Just read that again. Think back 6 years. Now read it one more time.
Peppers at 10, which seems low.
If only coach Mattison knew how to FaceTime. pic.twitter.com/uG1JwVwnlv
— Frank Clark (@UMclark57) July 10, 2014
First, the mandatory comment about charge: good charge, Frank Clark. Way to keep on top of that.
Then: this is hilarious but it is also just, like, art, man. Yeah.
CLARK: coach you gotta point the phone at you
MATTISON: I am pointing it at me
CLARK: coach you are probably not a cloud or the sky or the rays of the sun
MATTISON: but I could be
CLARK: yeah but you're not, you're a bald guy, I've seen
MATTISON: but I could be the sky and the sun and a bald crown
CLARK: ok coach
Welcome. Orson wrote a terrific thing about the Brazil kid weeping so hard he was trying to shove a cup through his face in case that would help:
I have nothing for you. Maybe it's worse when your team is good, and there is the hope of winning. If you'll notice, fans of desolate, perpetually forlorn carrion wagons like Kentucky football or tragedians like Ole Miss fans don't hold up cups to their faces, clutch their eyes, and try to literally vomit their sorrow into a Coke cup after losing by six goals on their home turf. Brazil fans do, because shame has a prerequisite: the standard, or the notion that you will be somewhere that is not crying so hard you have to compress yourself into some kind of ball to keep from shattering into a thousand tiny pieces.
Intermittent reinforcement is apparently the way to get obedience: sometimes you get the thing. Other times you do not get the thing. Sports is very intermittent reinforcement. So congrats, kid! If you haven't sworn off soccer forever already, you are the proud recipient of a lifetime mania that will probably work out just fine because you're Brazilian.

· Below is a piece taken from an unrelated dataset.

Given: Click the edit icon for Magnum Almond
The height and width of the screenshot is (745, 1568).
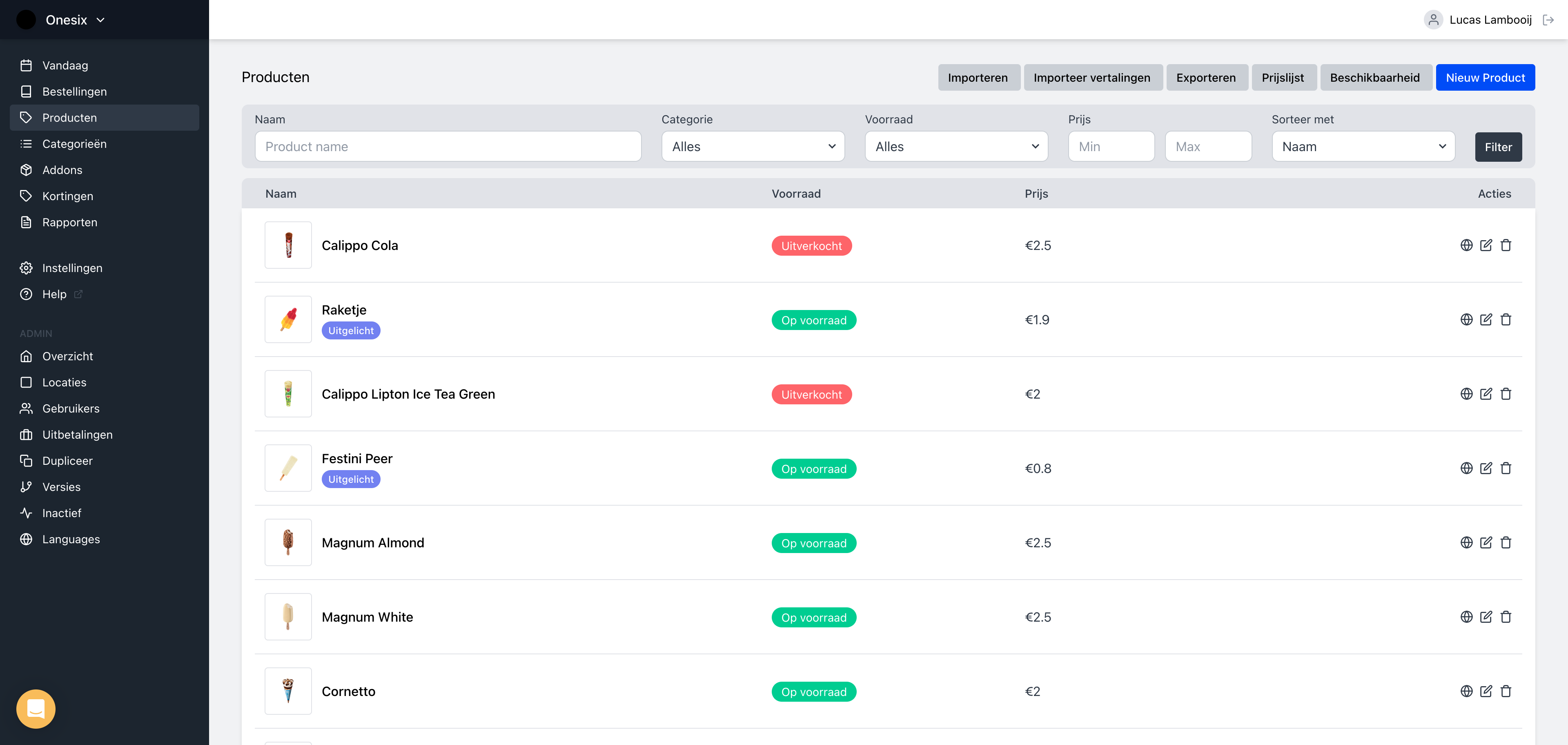Looking at the screenshot, I should point(1486,542).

Brutal! Mark Emmert showed for a congressional hearing that went even worse than the court thing did.
McCaskill offered some of the sharpest criticism of Emmert, questioning why his role exists if he can’t shape reform or prevent athletic departments from investigating sexual assaults.

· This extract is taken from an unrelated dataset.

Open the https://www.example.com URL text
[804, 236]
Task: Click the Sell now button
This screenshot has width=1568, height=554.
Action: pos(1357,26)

“I can’t tell if you’re in charge or a minion” to the schools, McCaskill said. “If you’re merely a monetary pass-through, why should you exist?”
"I'm a good cartel," Emmert said under his breath. "A good one." New Jersey's Corey Booker:
"When they can lord over you the removal of your scholarship - because it does still happen, athletes are still exploited, that if they blow out their knee, if they somehow don't meet the mandates of a coach, they lose their scholarship, they don't get their degree -- to me, this is plain and simple the dark side of the NCAA, where athletes are being exploited," Sen. Cory Booker (D-N.J.) later said, noting that some issues he dealt with as a college athlete 20 years ago are still being dealt with by athletes today.
If the NCAA thinks they're going to get antitrust help from Congress, that hearing was some cold water. I know Democrats and Republicans and whatnot, but this may be an organization with a worse public image than Congress itself… not exactly baseball in 1910 or whatever.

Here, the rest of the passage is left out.